Convert the stretch of entries from the line that contains "At what coordinates" through the line that contains "click(x=181, y=184)" into a JSON list of strings, one string per line, leaving out blank lines and pictures.

==============================

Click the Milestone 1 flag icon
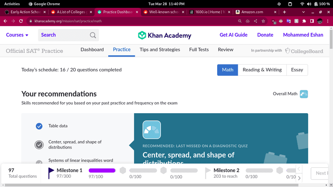The image size is (333, 187). coord(51,173)
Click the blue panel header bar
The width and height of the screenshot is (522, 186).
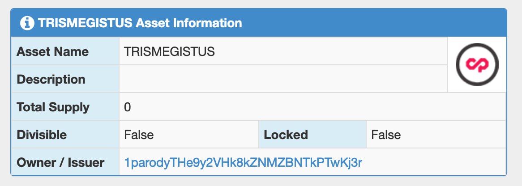coord(259,23)
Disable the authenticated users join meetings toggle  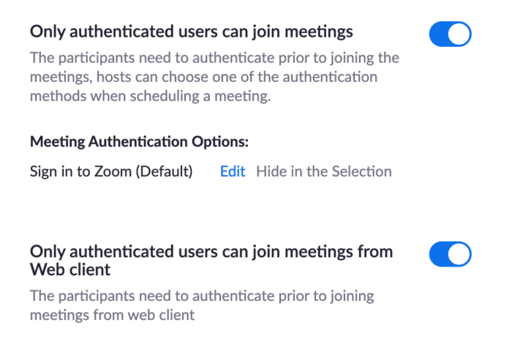click(x=450, y=34)
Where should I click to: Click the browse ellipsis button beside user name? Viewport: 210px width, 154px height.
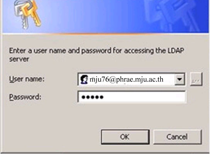196,79
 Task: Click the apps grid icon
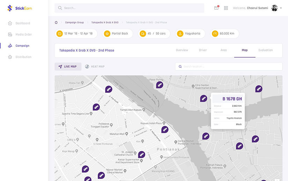click(226, 8)
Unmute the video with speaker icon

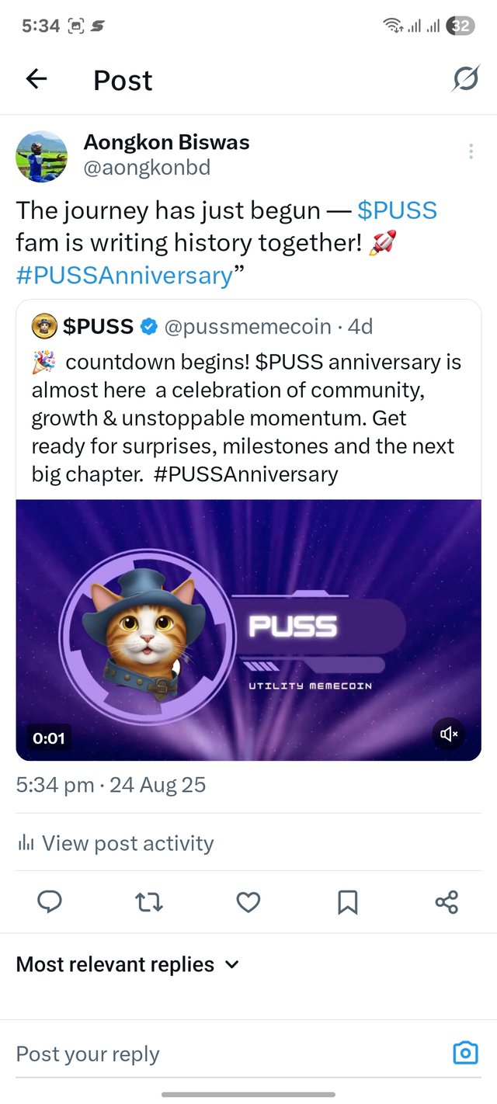click(449, 734)

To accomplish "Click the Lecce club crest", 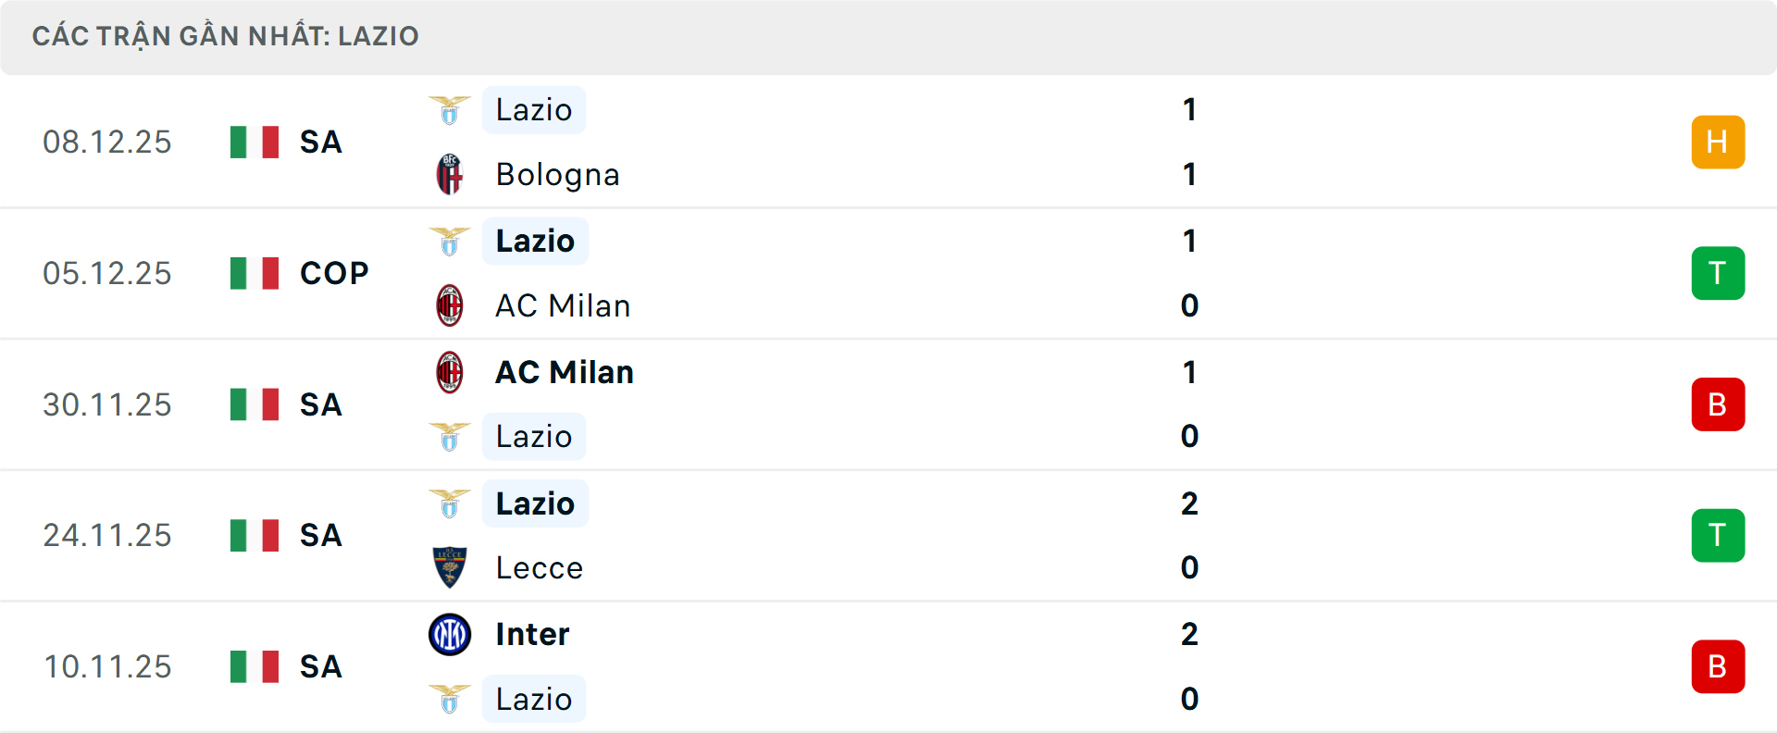I will (x=450, y=567).
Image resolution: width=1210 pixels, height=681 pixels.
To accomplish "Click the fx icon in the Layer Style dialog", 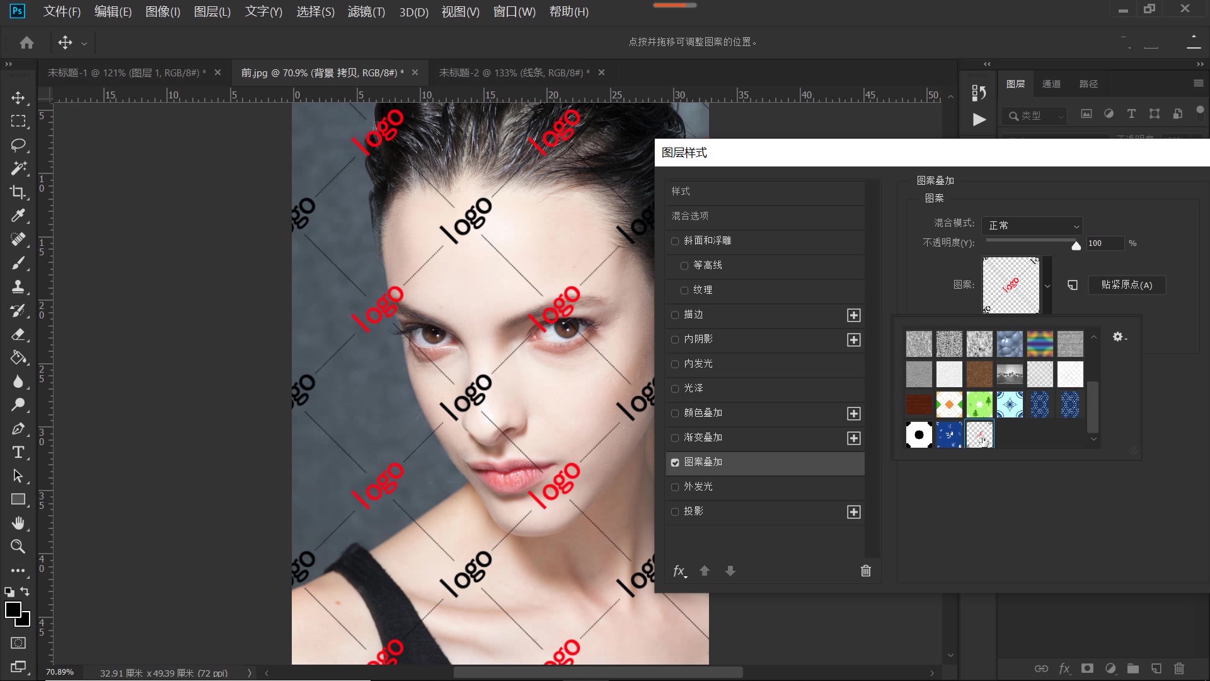I will coord(679,571).
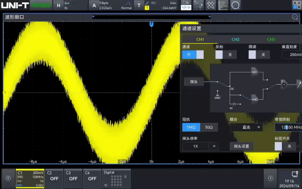Click the 探头设置 probe settings button
The width and height of the screenshot is (302, 189).
[242, 146]
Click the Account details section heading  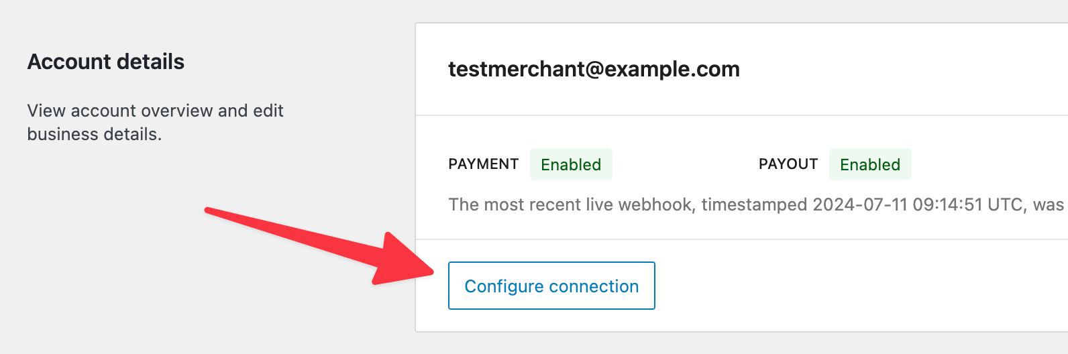point(106,62)
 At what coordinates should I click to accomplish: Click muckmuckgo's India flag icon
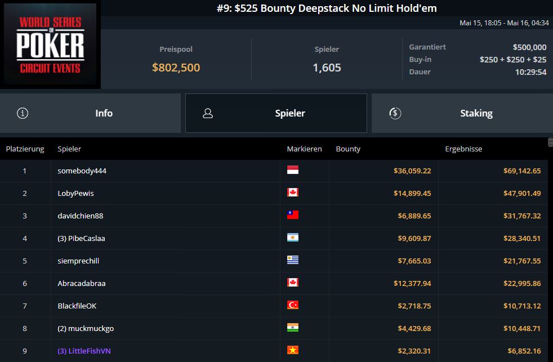pos(292,328)
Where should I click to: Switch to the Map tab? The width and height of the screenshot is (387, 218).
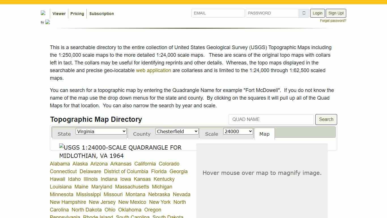264,134
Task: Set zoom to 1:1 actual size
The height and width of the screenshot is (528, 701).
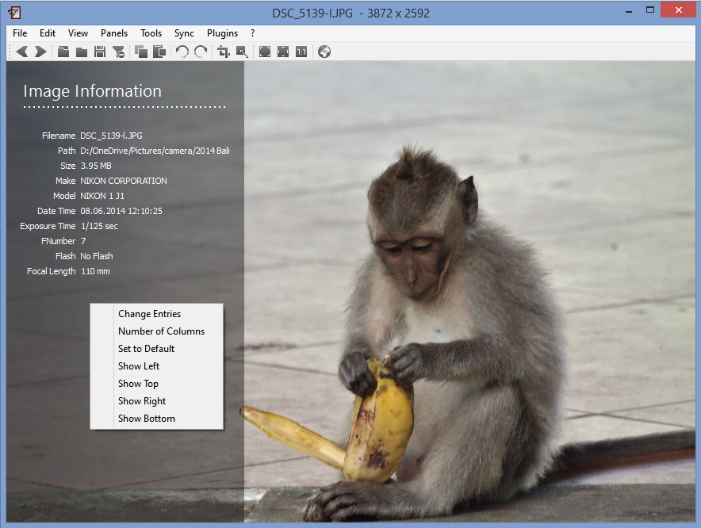Action: 301,52
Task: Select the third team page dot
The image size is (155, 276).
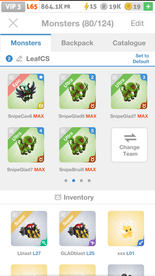Action: point(81,180)
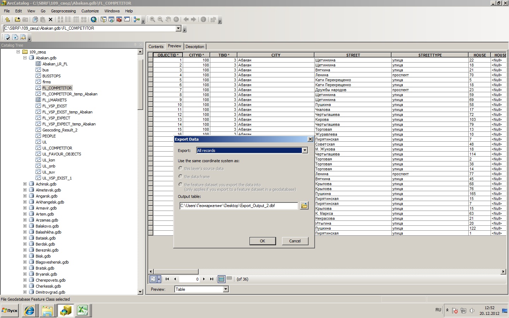Select 'the feature dataset' radio option
This screenshot has height=318, width=509.
click(x=181, y=184)
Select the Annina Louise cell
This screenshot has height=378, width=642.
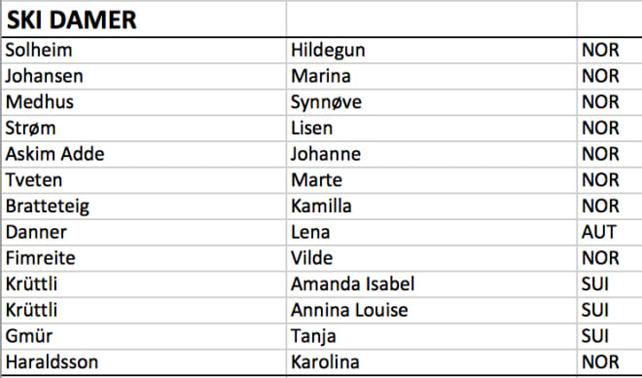432,311
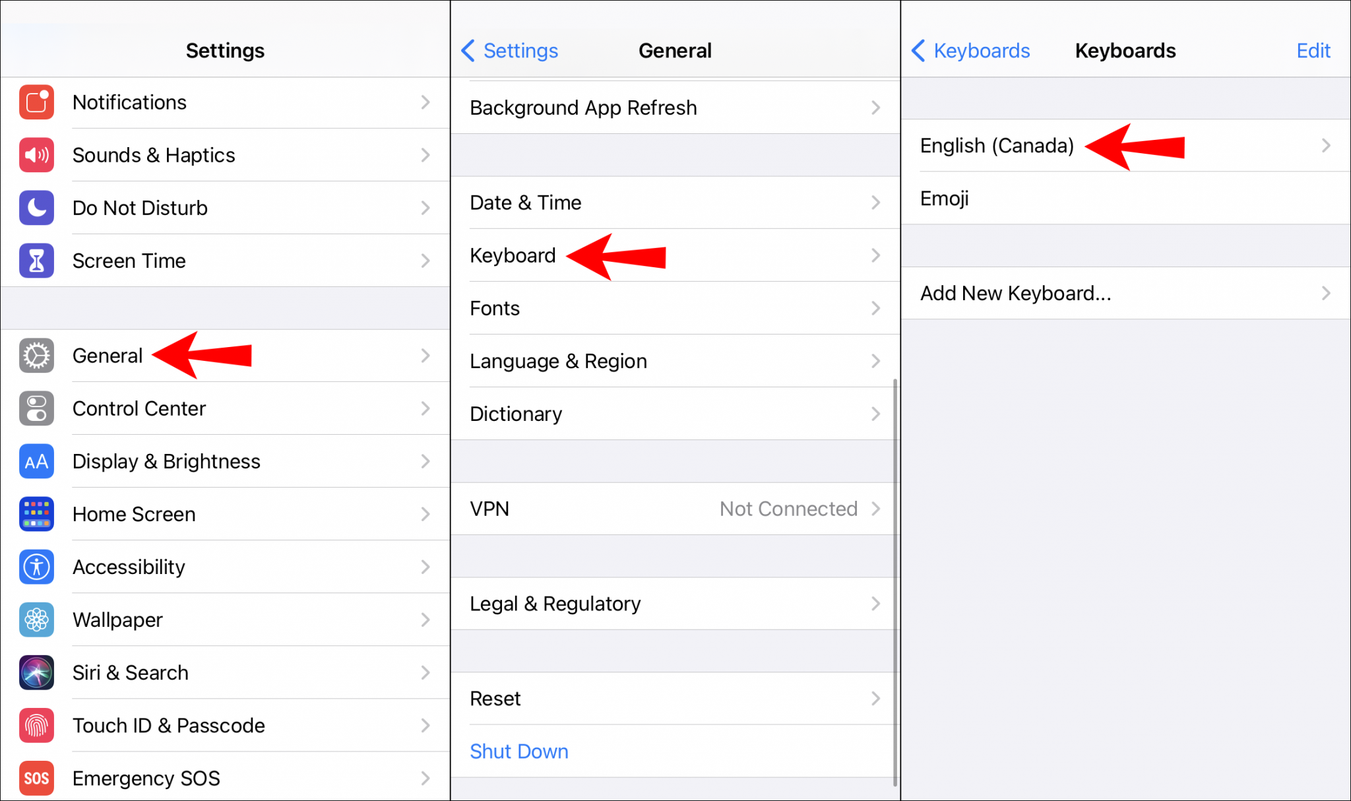Select the Control Center icon
The height and width of the screenshot is (801, 1351).
36,408
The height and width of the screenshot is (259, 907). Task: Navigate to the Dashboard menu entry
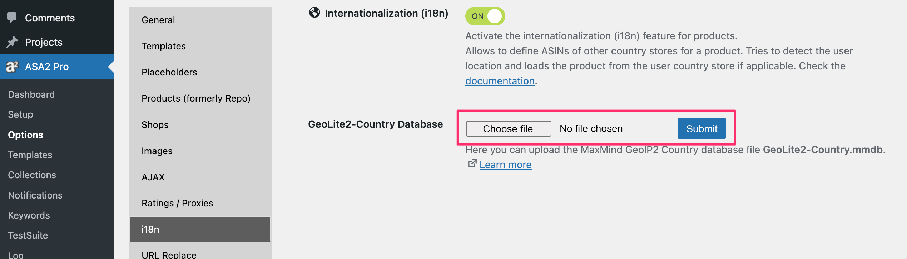[x=31, y=94]
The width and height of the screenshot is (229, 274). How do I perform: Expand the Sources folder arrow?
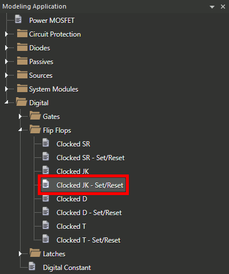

==============================

> _ANSWER FOR THIS EXERCISE_
[
  " At what coordinates should I click to accomplish: Click muckmuckgo's India flag icon",
  "pos(292,328)",
  "Where should I click to: Switch to the Map tab? The width and height of the screenshot is (387, 218).",
  "264,134",
  "Task: Set zoom to 1:1 actual size",
  "The height and width of the screenshot is (528, 701).",
  "Action: 301,52",
  "Task: Select the third team page dot",
  "The image size is (155, 276).",
  "Action: point(81,180)",
  "Select 'the feature dataset' radio option",
  "This screenshot has height=318, width=509.",
  "click(x=181, y=184)"
]